Window Washers, July 2007


I went to the dentist on Tuesday for my regular semi-annual cleaning. (As the old commercial said, "Look ma, no cavities!") Afterwards, I walked from my dentist's office, at 54th Street and Park Avenue, across town and down to my office at Eighth Avenue and 40th Street.

It was a nice morning for a walk, and it seemed to be the day for window washing. I passed several crews out on the sides of buildings, cleaning the glass from suspended platforms.


This is not a job I would want. I normally enjoy cleaning anything, but having to do it from such a precariously suspended structure would just freak me out. I'm not great with heights, despite living in the tallest city in the world. As long as there's a barrier between me and, well, falling, I'm fine. But I'm not sure I'd feel very secure in one of those contraptions.

I remember reading about a Buddhist monk who had such a finely honed ability to remain in the moment that once, when he was traveling on an airplane and an engine caught fire, he merely watched it burn from his seat, enjoying the colors of the flames.

To be a window-washer is to employ a similar skill: To set aside the fear of what could happen, and instead be present to what is happening. Why be afraid that the plane will crash, when ultimately it won't? Why be afraid that you're in danger of falling, when as long as you're careful, you're not?

Still, even as I understand the futility of that fear, I'd be afraid on an airplane with a burning engine - just as I'd be nervous on one of those platforms!

4 comments:

Reya Mellicker said...

The story about the Buddhist monk made me laugh. Being in the moment at a time like that, I think, would require calm, yes, but how about preparing to save yourself? Contacting the flight attendants, getting ready to open the emergency doors or whatever ... just sitting there watching the engine burn? That's crazy.

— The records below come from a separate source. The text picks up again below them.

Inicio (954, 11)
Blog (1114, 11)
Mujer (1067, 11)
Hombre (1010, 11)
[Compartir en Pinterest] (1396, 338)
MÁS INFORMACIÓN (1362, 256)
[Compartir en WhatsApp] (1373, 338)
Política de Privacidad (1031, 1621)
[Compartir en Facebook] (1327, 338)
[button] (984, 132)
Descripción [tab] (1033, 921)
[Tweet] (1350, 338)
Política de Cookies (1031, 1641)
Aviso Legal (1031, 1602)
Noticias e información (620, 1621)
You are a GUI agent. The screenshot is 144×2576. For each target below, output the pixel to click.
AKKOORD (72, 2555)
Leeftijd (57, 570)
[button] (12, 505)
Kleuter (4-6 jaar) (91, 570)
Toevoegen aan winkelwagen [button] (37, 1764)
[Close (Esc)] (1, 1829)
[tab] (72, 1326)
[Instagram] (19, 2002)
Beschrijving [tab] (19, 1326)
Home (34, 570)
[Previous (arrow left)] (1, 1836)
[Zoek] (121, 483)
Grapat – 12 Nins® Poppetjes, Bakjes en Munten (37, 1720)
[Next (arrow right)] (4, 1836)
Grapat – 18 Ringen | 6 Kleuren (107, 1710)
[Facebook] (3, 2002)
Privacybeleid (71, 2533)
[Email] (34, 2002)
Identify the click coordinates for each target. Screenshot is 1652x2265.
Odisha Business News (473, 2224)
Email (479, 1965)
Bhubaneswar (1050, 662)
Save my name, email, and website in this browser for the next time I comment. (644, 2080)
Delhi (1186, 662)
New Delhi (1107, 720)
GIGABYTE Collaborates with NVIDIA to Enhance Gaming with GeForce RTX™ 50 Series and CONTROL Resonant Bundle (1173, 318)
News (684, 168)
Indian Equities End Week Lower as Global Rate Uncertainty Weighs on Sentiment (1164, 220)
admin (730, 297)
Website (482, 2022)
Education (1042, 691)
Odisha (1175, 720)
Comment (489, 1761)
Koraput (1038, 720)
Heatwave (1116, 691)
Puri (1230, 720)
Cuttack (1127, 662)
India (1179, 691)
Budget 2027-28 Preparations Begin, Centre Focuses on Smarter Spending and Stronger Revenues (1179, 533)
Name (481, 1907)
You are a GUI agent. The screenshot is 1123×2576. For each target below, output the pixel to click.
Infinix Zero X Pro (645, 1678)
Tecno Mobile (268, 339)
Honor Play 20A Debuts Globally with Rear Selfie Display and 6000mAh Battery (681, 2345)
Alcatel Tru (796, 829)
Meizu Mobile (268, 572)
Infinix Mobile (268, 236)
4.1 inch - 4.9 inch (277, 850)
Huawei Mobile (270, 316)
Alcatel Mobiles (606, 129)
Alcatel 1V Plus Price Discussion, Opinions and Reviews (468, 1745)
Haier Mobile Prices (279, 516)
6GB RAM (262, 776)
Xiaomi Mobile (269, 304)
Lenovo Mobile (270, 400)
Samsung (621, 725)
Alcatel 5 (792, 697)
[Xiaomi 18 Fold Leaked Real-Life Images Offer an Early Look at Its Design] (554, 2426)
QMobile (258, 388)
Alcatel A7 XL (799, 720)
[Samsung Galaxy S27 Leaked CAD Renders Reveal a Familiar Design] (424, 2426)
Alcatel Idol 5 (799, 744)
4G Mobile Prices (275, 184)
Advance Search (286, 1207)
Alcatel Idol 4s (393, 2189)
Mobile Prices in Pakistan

I'm afraid of heights, too. My theory is that window washers kind of get off on the thrill of almost falling. Or maybe they're oblivious. Or just not afraid. I'm too stingy to assume they're in the moment, I guess.

Great pics!

Merle Sneed said...

Window washing is a job that I don't understand. It seems too risky to me. I wouldn't get much accomplished because I would be too afraid to move.

I've seen the old pictures of the great skyscrapers under construction, with the iron workers straddling the beams hundreds of feet above the ground, and I marvel at their composure.

Maybe being able to do these jobs is really living in the moment. The possibility of falling is real, but once you understand the falling is unlikely, you can enjoy the view!

J. David Zacko-Smith said...

Fear is all tied to a desire for control, or the hesitation regarding a lack thereof. If you can make peace with not being in control, fear disappears.

d. chedwick said...

A Native American once told me that he (and most other Natives) had no fear of heights so it was easy for them to come to Manhattan and take on all sorts of hi-rise jobs. Maybe they are just zenlike too.

I think the Monk watching the flames was doing so while others panicked and the stewardess was very busy giving instructions. He saw there was nothing to do, except BE.